[Exercise directions]:
Below is a listing with pictures. Repeat exactly the lines starting at the one holding "Task: Click inside the Search input field" and going on through the one holding "Open the three-dot more options menu", and leave every picture out.

(Provided material)

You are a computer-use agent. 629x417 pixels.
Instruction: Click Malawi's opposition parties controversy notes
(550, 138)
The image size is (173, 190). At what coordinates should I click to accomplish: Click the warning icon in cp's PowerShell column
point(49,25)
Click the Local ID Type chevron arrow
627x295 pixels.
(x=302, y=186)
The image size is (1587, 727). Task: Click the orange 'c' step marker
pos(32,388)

(End Provided material)
(Provided material)

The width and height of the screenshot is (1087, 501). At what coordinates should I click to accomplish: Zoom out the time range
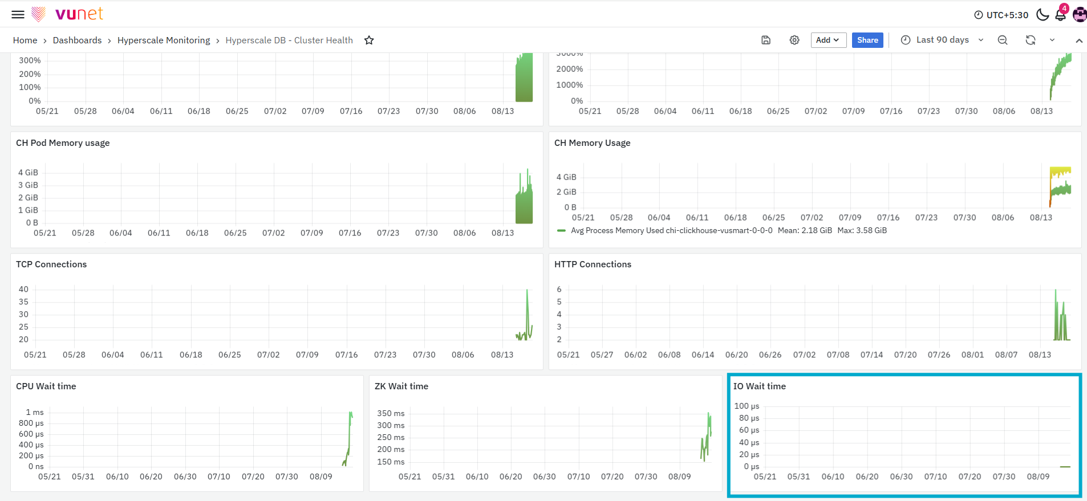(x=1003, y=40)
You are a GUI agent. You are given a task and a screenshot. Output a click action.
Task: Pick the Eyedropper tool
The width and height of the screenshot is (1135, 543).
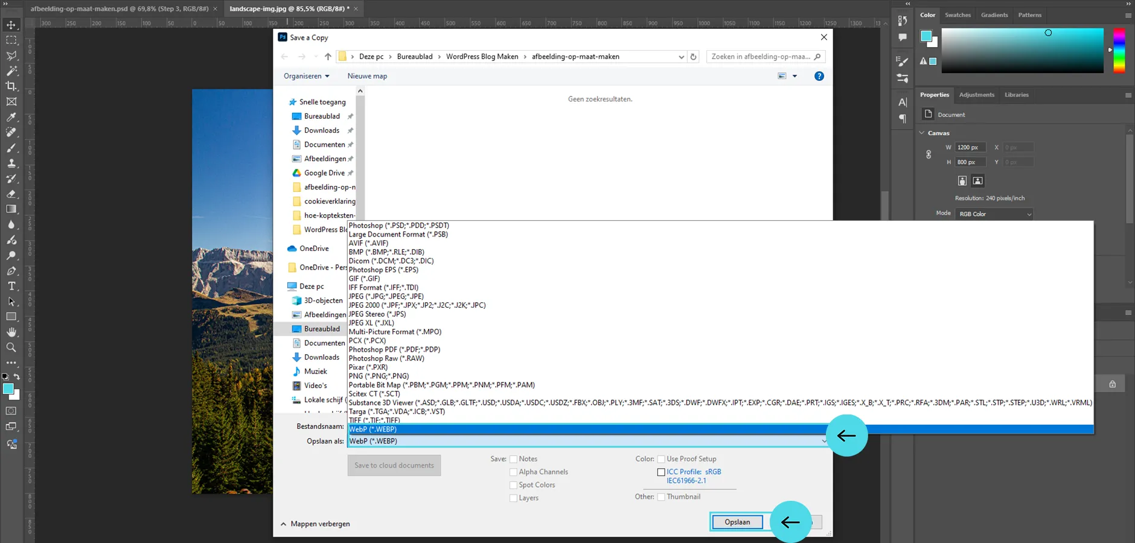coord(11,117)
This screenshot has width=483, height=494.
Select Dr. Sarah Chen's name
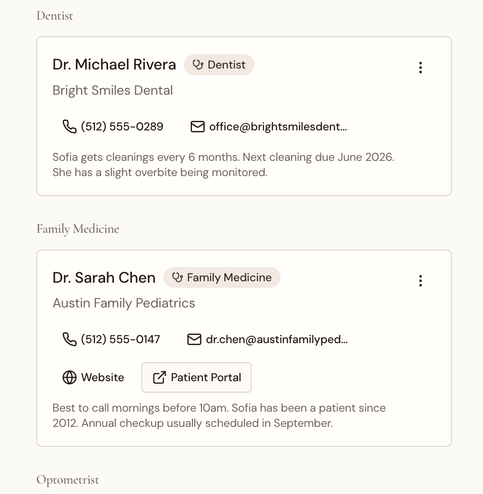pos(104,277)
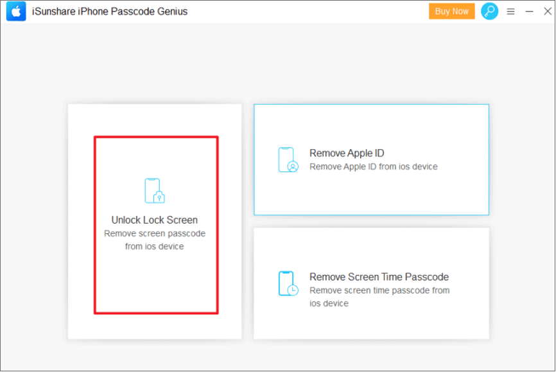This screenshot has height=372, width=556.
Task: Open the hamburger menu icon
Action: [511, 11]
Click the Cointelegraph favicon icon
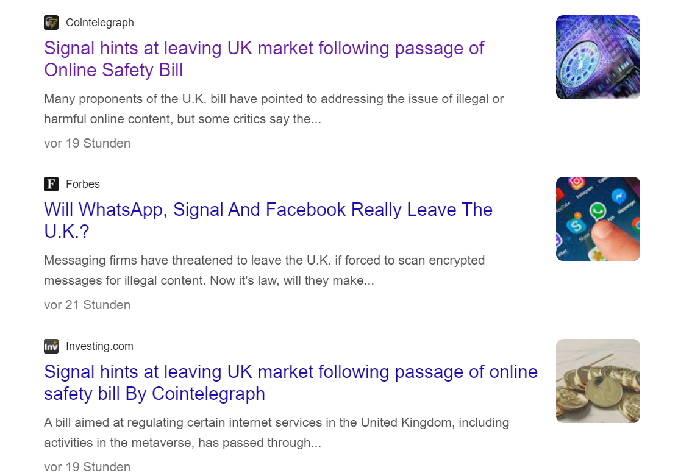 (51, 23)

(End Provided material)
(Provided material)

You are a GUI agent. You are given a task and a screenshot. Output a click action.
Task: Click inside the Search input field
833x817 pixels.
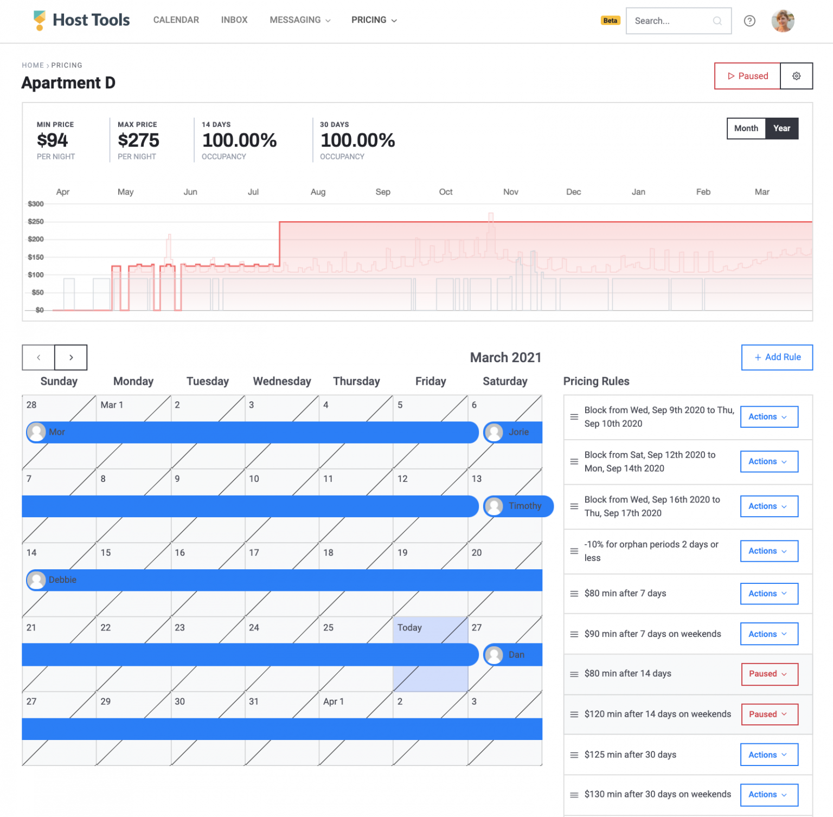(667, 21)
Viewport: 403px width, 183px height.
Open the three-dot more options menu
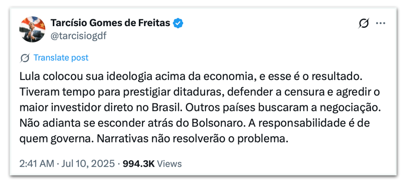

(End Provided material)

[Result]:
Task: Click inside the Search input field
833x817 pixels.
(667, 21)
Viewport: 403px width, 183px height.
Open the three-dot more options menu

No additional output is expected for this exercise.